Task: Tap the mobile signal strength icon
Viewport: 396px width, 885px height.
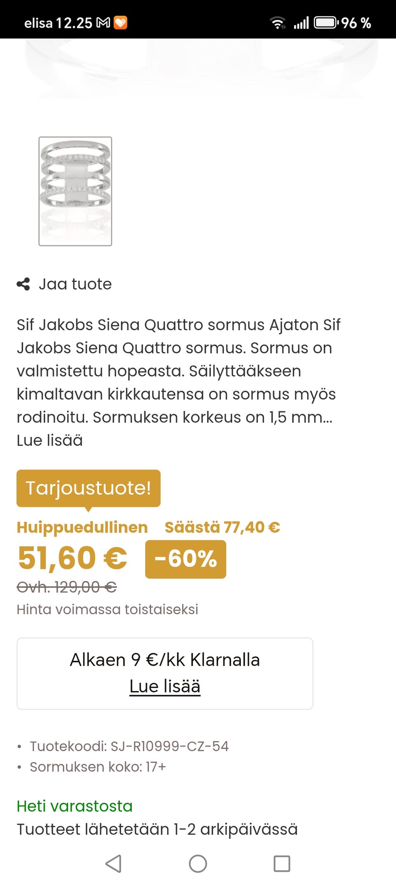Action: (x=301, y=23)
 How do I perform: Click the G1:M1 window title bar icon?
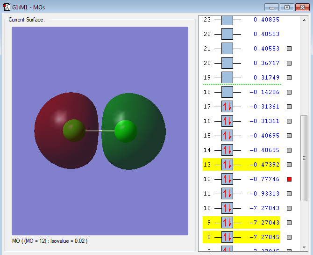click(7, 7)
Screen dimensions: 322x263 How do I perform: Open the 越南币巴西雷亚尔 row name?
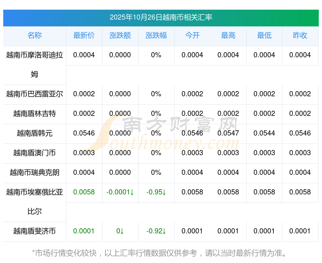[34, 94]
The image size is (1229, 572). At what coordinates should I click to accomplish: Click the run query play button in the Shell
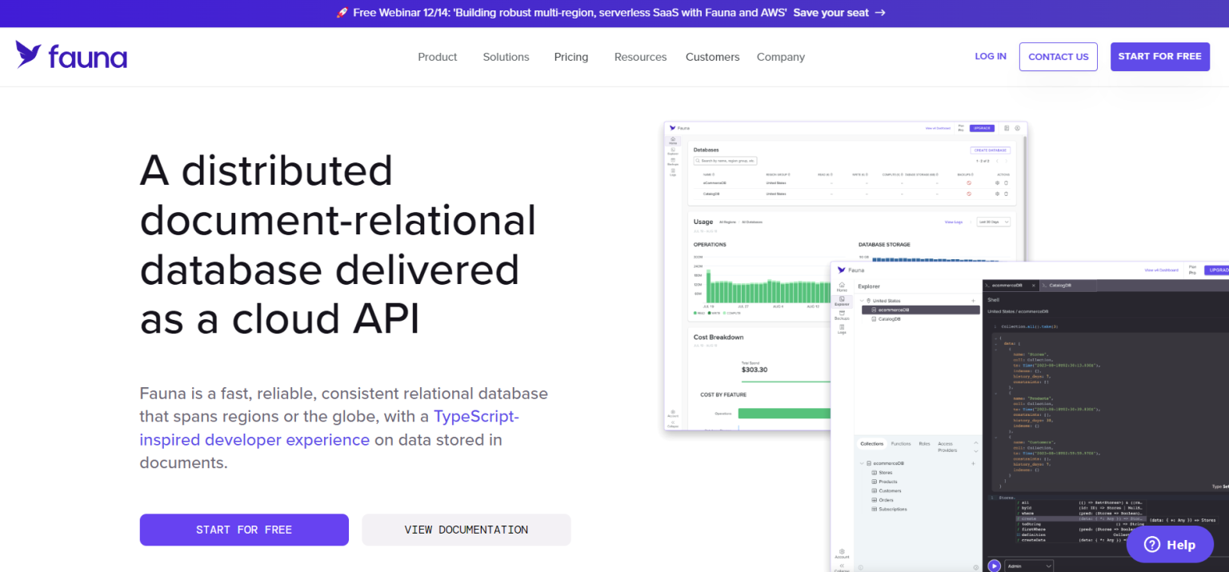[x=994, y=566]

------------------------------

Only the lines from the one containing "Screen dimensions: 322x263" through the last line of the entries above should be copied, exactly as they are and without the pictures.

Screen dimensions: 322x263 How do I perform: Open the 越南币巴西雷亚尔 row name?
[34, 94]
The image size is (1229, 572). At what coordinates should I click to accomplish: Click the run query play button in the Shell
[x=994, y=566]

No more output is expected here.